# Directions for this task:
Where the string "computer" appears in a line of the data, show that line.

# Information shown:
/---

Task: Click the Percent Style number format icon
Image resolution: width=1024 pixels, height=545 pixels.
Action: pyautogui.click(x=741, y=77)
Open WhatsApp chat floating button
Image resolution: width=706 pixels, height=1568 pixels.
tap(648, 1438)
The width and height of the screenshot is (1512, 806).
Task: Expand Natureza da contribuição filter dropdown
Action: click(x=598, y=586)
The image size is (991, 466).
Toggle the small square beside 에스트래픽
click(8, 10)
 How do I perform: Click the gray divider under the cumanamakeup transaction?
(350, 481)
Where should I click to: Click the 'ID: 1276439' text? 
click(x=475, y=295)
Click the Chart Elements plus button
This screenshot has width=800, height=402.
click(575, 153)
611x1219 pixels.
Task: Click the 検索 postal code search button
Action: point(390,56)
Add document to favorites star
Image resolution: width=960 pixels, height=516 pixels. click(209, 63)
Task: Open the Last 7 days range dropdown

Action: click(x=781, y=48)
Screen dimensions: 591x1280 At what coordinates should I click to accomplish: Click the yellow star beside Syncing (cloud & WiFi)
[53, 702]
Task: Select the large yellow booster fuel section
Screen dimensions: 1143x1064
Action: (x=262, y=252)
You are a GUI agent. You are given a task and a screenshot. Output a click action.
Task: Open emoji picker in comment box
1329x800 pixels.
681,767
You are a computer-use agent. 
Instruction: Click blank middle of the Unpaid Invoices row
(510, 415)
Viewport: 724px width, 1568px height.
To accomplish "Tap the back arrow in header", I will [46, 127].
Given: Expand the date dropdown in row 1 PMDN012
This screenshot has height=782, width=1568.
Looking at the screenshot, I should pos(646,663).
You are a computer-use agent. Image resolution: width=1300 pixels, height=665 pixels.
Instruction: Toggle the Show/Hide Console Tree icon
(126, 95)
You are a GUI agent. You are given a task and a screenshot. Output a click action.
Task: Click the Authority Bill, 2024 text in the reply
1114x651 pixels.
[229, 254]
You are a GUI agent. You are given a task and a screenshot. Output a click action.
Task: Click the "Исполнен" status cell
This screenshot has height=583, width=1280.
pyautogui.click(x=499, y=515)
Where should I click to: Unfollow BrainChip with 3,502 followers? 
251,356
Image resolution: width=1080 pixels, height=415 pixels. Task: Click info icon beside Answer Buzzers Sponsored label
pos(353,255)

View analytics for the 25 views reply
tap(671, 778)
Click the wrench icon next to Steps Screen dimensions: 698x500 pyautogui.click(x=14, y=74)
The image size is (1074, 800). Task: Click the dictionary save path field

\---

# Response to the exercise:
You are a computer-use agent. 
You are a computer-use agent. Image resolution: width=1300 pixels, height=665 pixels.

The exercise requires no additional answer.